タイトル「テンペスト」は、弟子がベートーヴェンにこの曲と「熱情」の解釈について相談したとき、「シェイクスピアのテンペストを読みなさい」と言ったことからこの名が付いたと言われていますが、それは作り話だという意見もあります。

既に聴力は失い、「ハイリゲンシュタットの遺書」を書いて死を覚悟していた頃に作られたこの作品。
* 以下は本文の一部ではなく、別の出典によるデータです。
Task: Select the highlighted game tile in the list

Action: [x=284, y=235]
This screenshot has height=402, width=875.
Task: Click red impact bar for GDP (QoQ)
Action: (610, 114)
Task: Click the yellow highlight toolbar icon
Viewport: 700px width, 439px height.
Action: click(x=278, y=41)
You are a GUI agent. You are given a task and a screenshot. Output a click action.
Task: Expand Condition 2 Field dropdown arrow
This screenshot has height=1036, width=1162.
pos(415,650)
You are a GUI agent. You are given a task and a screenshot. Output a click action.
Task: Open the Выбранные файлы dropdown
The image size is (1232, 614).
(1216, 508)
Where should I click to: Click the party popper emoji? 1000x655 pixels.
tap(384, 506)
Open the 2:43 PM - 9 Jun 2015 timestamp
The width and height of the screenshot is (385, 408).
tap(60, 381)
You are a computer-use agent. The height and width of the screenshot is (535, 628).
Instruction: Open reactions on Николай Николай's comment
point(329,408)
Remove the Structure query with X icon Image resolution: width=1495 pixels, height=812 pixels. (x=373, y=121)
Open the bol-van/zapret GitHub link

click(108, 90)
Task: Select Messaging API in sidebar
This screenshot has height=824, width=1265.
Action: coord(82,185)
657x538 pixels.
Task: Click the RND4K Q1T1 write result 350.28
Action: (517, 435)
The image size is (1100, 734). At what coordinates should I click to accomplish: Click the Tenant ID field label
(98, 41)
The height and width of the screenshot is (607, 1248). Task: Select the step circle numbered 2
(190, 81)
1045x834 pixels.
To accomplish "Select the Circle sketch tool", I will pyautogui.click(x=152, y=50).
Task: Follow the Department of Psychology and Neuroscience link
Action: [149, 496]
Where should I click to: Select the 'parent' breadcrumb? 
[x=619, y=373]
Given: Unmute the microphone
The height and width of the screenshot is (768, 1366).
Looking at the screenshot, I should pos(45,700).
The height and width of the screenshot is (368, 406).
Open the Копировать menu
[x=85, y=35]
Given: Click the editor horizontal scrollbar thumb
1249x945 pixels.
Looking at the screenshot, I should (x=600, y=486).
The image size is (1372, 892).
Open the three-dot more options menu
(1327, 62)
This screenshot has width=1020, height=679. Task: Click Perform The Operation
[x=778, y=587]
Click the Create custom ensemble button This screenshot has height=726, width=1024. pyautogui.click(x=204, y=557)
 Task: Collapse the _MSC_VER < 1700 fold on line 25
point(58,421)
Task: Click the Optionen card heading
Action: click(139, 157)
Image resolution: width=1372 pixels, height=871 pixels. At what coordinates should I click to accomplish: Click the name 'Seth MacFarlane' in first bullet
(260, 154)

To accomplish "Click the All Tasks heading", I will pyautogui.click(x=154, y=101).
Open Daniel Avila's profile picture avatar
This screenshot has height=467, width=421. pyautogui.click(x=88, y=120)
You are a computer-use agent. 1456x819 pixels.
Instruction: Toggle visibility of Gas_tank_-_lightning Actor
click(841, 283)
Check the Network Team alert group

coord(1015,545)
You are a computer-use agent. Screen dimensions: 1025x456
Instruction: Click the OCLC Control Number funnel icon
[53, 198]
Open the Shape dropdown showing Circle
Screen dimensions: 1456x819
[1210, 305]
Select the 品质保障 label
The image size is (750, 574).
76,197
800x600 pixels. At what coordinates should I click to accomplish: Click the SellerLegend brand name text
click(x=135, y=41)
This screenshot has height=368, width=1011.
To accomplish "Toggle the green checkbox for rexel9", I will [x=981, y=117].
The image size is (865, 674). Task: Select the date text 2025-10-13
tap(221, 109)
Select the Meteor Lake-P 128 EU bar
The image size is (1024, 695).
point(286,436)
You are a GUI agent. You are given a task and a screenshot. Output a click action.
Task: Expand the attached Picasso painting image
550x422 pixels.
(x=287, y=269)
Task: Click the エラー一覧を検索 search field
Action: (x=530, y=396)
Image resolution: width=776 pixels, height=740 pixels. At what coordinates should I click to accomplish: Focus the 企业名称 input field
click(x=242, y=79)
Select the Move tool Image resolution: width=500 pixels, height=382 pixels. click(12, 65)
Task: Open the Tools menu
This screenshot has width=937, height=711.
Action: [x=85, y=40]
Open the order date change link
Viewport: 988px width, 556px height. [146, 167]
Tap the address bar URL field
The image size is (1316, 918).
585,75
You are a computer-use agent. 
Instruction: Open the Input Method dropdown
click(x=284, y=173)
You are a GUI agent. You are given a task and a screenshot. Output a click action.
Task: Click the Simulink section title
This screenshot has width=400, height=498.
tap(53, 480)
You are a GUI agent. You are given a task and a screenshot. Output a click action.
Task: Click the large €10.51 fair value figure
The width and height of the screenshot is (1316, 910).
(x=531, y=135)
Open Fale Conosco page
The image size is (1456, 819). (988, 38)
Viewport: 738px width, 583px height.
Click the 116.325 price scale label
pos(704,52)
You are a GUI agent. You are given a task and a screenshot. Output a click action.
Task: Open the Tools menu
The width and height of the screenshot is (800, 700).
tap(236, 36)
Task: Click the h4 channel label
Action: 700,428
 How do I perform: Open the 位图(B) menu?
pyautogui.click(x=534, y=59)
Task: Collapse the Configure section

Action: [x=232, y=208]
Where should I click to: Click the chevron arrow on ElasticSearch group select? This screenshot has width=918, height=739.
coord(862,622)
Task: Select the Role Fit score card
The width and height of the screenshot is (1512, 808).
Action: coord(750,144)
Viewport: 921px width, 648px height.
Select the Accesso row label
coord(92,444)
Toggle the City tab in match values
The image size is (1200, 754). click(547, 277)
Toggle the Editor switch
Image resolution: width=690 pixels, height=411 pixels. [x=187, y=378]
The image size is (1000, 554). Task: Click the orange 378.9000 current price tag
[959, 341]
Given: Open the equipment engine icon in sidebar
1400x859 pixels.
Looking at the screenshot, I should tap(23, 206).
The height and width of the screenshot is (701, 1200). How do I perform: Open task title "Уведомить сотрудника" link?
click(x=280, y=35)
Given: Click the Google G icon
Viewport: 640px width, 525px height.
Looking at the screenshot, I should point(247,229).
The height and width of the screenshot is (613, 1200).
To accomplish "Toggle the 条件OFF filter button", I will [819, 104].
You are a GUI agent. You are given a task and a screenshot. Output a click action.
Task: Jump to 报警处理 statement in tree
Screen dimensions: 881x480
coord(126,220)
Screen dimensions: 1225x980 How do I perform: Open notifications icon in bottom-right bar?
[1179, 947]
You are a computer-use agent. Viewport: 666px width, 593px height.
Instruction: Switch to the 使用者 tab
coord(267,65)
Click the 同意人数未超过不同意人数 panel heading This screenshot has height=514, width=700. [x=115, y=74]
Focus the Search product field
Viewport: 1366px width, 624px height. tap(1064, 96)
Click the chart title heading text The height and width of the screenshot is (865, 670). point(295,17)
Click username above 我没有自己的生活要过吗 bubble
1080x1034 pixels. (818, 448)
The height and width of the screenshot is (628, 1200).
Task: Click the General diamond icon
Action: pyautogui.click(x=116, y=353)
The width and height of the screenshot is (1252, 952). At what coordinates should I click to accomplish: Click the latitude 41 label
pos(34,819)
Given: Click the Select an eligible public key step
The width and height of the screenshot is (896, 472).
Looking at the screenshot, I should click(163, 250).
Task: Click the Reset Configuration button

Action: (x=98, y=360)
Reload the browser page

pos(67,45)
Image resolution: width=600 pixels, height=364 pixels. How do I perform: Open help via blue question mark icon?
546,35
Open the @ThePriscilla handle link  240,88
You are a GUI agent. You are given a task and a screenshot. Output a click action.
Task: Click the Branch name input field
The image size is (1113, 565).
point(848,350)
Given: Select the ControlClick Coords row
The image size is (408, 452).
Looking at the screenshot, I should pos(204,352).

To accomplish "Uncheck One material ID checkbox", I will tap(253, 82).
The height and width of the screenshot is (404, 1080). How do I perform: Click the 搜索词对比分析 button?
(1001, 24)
緊迫感が続き苦しみに満ちた一楽章、美しい二楽章、ロマンチックな三楽章。さまざまなベートーヴェンのキャラクターがあらわれます。

⑧ショパン スケルツォ第1番(1833)
カントナ国際コンクールにてユンロンが演奏していた曲。

友人のトーマス・アルブレヒトに献呈されました。

祖国ポーランドへの情勢の不安、怒りを描いた作品となっています。

中間部にはクリスマス・キャロル「眠れ、幼子イエス」が引用されています。

・のだめカンタービレ19巻を読んでの感想

音大生時代は毎日練習ばかりで辛いと思うこともありましたが、のだめを読むとみんながそれぞれ音楽に対してまっすぐで、個性的で、大変な中でも仲間とバカやったりふざけたり、楽しいことだってあったなぁと当時の思い出を懐かしく思い出し、ほっこりします。

留学したことはないですが、2週間のセミナーを受けにドイツへ行った時、世界中からセミナーを受けにきていて、さまざまな国、年齢の人と友達になれて嬉しかったのを思い出しますね。